Статья является продолжением нашего исследования об эпистолярных стратегиях Зинаиды Гиппиус 1920–1930-х годов, явленных в ее переписке с Ниной Берберовой и Владиславом Ходасевичем[1560]
и получивших своеобразное продолжение в переписке Берберовой и Галины Кузнецовой 1920–1950-х годов[1561]. Основной целью статьи является анализ преемственности гендерных стратегий одной из ключевых персон Серебряного века и самых известных представительниц старшего поколения русской литературной эмиграции и их творческой переработки в эпистолярных текстах одной из наиболее значимых писательниц молодого эмигрантского поколения. Иными словами, речь идет о продолжении и переосмыслении традиции и развитии сюжетов, начало которых относится к 1920-м годам.Хронологические рамки писем Гиппиус к Берберовой — 13 июля 1926 — 29 мая 1939 года, общее количество писем — двадцать пять (к Ходасевичу — более пятидесяти), пик переписки приходится на 1926–1927 годы, т. е. на тот период, когда Гиппиус причисляла Ходасевича и его молодую жену к кругу своих единомышленников и союзников в противостоянии с «Современными записками», «Верстами» и другими «недружественными» изданиями эмиграции. Отметим, что обращение Гиппиус к Берберовой за это время претерпевает трансформацию: от «Нина Николаевна» (13 июля — 12 ноября 1926) до «Нина» (9 сентября 1927 — 26 мая 1930) с нежным вариантом — «Ниночка» в письмах, датированных 15 и 22 октября 1927 года и «Четверг/1927»), сопровождаясь также пространными рассуждениями о разнице между «Вы» и «ты» в письме, написанном 17 октября 1927 года, — и вновь до «Нина Николаевна» в последнем письме от 29 мая 1939 года. Во всем эпистолярном корпусе обращение сопровождается эпитетом «милая» (в письме от 1 сентября 1927 года — ma jolie, т. е. «моя милая»), при этом его эмоциональная и семиотическая нагруженность меняется по мере развития отношений Гиппиус и Берберовой: от официальных к полуофициальным, коллегиально-союзническим, семейно-дружеским, личным, интимным — и вновь к отчужденно-официальным[1562]

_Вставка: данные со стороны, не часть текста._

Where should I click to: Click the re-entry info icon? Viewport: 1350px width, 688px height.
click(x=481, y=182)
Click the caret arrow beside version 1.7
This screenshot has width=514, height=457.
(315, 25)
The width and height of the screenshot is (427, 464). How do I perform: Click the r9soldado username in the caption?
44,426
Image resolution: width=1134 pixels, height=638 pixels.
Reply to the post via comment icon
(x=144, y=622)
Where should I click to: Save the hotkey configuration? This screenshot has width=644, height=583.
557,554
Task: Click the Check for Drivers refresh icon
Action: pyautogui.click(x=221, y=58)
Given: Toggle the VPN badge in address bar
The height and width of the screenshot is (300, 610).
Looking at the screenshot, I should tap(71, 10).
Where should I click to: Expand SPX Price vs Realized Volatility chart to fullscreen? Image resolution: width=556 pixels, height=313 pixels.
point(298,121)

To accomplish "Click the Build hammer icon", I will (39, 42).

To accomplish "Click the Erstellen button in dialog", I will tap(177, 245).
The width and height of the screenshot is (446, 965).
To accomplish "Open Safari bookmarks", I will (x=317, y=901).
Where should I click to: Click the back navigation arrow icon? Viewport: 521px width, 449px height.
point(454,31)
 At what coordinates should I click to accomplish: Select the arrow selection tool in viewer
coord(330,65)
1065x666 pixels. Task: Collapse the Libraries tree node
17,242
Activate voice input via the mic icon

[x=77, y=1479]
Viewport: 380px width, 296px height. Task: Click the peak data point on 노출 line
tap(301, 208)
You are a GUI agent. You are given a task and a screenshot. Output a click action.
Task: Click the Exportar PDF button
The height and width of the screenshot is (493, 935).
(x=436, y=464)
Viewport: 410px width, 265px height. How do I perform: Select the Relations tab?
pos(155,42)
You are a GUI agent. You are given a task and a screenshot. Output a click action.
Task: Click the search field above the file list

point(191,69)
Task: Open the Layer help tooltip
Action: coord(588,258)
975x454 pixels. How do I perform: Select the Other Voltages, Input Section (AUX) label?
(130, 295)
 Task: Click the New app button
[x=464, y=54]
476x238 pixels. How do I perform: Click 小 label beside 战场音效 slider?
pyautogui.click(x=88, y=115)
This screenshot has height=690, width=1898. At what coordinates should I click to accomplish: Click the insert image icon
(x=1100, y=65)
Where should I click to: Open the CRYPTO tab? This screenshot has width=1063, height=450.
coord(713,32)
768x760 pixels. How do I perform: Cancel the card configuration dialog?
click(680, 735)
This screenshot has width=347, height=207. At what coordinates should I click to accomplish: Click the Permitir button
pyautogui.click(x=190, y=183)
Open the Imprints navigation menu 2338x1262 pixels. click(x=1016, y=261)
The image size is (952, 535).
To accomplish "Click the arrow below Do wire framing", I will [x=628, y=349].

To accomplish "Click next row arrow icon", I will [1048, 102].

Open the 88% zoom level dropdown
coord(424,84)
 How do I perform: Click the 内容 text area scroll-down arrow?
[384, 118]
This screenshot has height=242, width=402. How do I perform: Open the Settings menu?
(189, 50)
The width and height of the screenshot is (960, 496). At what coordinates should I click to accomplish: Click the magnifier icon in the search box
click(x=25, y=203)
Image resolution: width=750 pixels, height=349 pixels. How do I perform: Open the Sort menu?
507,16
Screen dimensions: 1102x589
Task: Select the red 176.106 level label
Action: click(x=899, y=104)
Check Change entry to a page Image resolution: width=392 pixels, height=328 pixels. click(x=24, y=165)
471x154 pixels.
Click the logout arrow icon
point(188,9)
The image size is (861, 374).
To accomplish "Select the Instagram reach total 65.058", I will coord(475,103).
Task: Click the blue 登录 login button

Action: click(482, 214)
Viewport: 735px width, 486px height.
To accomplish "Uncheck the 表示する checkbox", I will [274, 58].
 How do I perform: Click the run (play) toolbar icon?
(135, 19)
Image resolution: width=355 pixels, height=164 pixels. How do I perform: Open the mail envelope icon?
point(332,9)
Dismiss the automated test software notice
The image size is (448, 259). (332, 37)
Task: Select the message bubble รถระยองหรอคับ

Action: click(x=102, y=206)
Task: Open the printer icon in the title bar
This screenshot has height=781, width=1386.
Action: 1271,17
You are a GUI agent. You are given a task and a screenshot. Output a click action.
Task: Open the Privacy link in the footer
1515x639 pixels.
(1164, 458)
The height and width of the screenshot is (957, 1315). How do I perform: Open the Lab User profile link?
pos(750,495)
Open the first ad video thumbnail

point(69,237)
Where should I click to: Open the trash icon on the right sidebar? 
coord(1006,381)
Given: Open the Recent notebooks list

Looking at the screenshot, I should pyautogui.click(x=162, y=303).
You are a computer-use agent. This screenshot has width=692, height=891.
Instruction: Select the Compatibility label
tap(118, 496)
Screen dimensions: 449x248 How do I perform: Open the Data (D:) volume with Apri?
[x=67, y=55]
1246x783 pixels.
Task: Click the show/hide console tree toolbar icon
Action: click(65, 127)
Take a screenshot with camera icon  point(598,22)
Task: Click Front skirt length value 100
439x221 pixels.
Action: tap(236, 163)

.С самого начала переписки Гиппиус отчетливо обозначает соотношение профессиональных и гендерных ролей: она обращается к Берберовой как старший коллега к младшему, как опытный и заслуженный писатель и критик с именем к молодому, начинающему, хотя и безусловно талантливому литератору, которому еще предстоит набираться опыта, шлифовать свое мастерство и — едва ли не главное — учиться вырабатывать верную стратегию и тактику в отношениях с коллегами по перу. Тем самым Гиппиус как будто косвенно предлагает Берберовой роль ученицы и возможной преемницы, «примеряющей» судьбу старшей коллеги на себя. Вместе с тем она поучает Берберову и пытается диктовать ей условия, на которых хочет выстраивать отношения, поначалу достаточно мягко, демонстрируя готовность пойти на уступки, затем все более настоятельно и не без доли раздражения, прорывающегося в некоторых пассажах писем к Ходасевичу — пассажах, явно предназначенных для Берберовой. При этом в переписке с Ходасевичем Гиппиус явно противопоставляет, во-первых, два эмигрантских поколения друг другу, во-вторых — Ходасевича Берберовой, пытаясь их разъединить и поодиночке «присвоить», чтобы потом одержать победу над обоими.
Более того, Гиппиус предлагает Берберовой дружбу, но не гендерно нейтральную человечески-творческую, основанную на общности убеждений и позиций, как Ходасевичу, а женско-интимную, в письмах от сентября 1927 — января 1928 года — с выраженным эротическим подтекстом, о чем Берберова впоследствии упоминает в автобиографии «Курсив мой»[1563]
.В последнем сохранившемся письме к Берберовой от 29 мая 1939 года Гиппиус, с одной стороны, основываясь на своих воспоминаниях, объединяет Берберову с Ходасевичем; с другой — отталкиваясь от амбивалентной гендерной природы Берберовой, сближает ее с собой, поскольку в каждой из них есть некое «лишнее» (т. е. чрезмерное. —
Берберова хорошо усвоила уроки Гиппиус и творчески переработала ее стратегию, воспользовавшись ею в своих отношениях с Г. Кузнецовой, о чем прямо свидетельствует их переписка 1920–1950-х годов и косвенно — самые знаменитые эго-тексты обеих: «Курсив мой» и «Грасский дневник». Очевидно, что Гиппиус и переписка с нею подспудно присутствуют в сознании Берберовой, в послевоенные годы явно претендовавшей на роль если не такую же, то как минимум сопоставимую с той, которую играла ее старшая современница в предшествующие десятилетия, включая доэмигрантский период. Подтверждением подобного допущения можно считать пассаж из письма Берберовой к Кузнецовой от 13 января 1948 года, в котором имя Гиппиус — единственный раз — упоминается прямо. Берберова сообщает, что секретарь Мережковских В. Злобин пишет «книгу о Д<митрии> С<ергеевиче> и З<инаиде> Н<иколаевне> и хочет хоть кому-нибудь прочесть написанные главы», поясняя: «Хоть кому-нибудь — значит мне» — тем самым явно претендуя на роль не только близкого к Гиппиус человека, но и ее прямой преемницы.